In the early part of 1992, their son, John, came to St. Augustine, Florida from Bradenton for a business conference and stayed out on St. Augustine Beach. After the conference, John chose a route home that took him across the Lions Bridge from Anastasia Island into the Downtown Historic District of St. Augustine and immediately called mom to tell her all about the quaintness and beauty of the town, ideal for her innkeeping dreams.
Diane called Bill at the golf course and told him of her idea to "kill two birds with one stone" by traveling to Florida to visit John's family and to check out the area. By the time Bill had returned from golf, Diane had already called the travel agent and booked the flight.
Bill and Diane arrived in Jacksonville in the summer of 1992 on a Sunday. After a short trip to Amelia Island to look for inns, they drove down to St. Augustine and were charmed by this beautiful city full of historic tourism and romance.
Once Diane saw St. Augustine’s Historic Carriage Way Bed and Breakfast inn, the decision was all but made. This city was less seasonal than any of the other cities they had considered, and even though the inn was more than what they wanted to pay, Bill thought that they could make a Florida bed and breakfast work. By that Tuesday they had made their decision and signed a contract to purchase the Carriage Way after five long years of searching.
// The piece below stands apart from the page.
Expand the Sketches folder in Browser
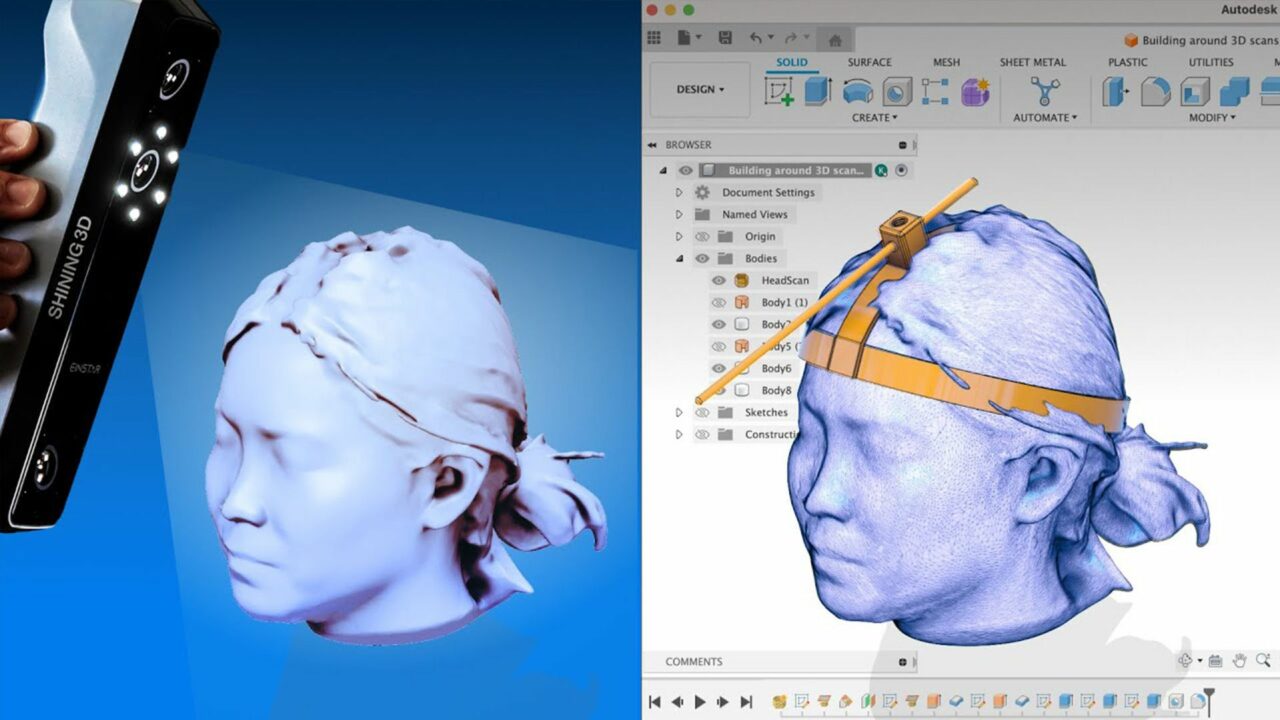1280x720 pixels. pos(679,412)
That is how it all went down!
An Addition to Our Historic St. Augustine Inn
In 1998, Bill and Diane purchased "Our Cottage" three doors down from the main house. At the time of the purchase, the cottage was being used as Betty's Books and Bobbles, an antique store. Diane envisioned that it would be the perfect place for family getaways, girlfriend getaways, and for couples traveling together. Considering Diane's retail background, she knew what 50% off meant and stopped in for a visit with Betty. Betty explained that she would be relocating her business closer to her sister and with that news, Diane told her to take it off the market and that they wanted it. This was before the realtor was even able to put a sign in the ground. Diane and Bill thought that this Florida cottage would be a place for them to eventually move, and then the children could manage the inn. A year later and after a short illness, Diane passed away before that plan had come to fruition.
The Carriage Way did call the children to innkeeping, just as Bill and Diane had hoped. Larry, the oldest son, came to help Bill continue the family business after Diane's passing. 2004 saw John move from Brandenton to join the team once his daughter left for college. In 2009, Jeanie left her sales position to help John and Bill, so that Larry could travel and see the country.
Bill passed away in January of 2011 after a three-year battle with brain cancer. But 19 years of innkeeping experience did not go to waste, and the Johnson family continues to provide St. Augustine hospitality and that home-away-from-home experience to this day, just as Bill and Diane first envisioned.
About the Inn
A vernacular Georgian four-square structure with Victorian features was built between 1883 and 1885 by Edward Masters: a lead carpenter for Henry Flagler's first Florida resort hotel, the Hotel Ponce de Leon. Mr. Masters built the home for his wife, Rosalie, and his family, putting the attention into the bones of the house. Mr. Masters chose the very best structural woods for building: cypress, cedar, and heart of pine.
The original home was built before the presence of electricity and did not have any bathrooms or a kitchen inside the home. The tall windows on the front of the house with its southern exposure captured the warmth of the sun during the winter months. In the summer, when the sun was higher in the sky and over the roof line, the oversized windows provided filtered light, helping to keep the home cooler.
The home stayed in the Master's family until the 1940s, when it was converted into an apartment building with four efficiency units. In 1984, the home was extensively restored to its original grandeur, and central heat and air were added, fulfilling a dream of creating what is now the Carriage Way Bed and Breakfast.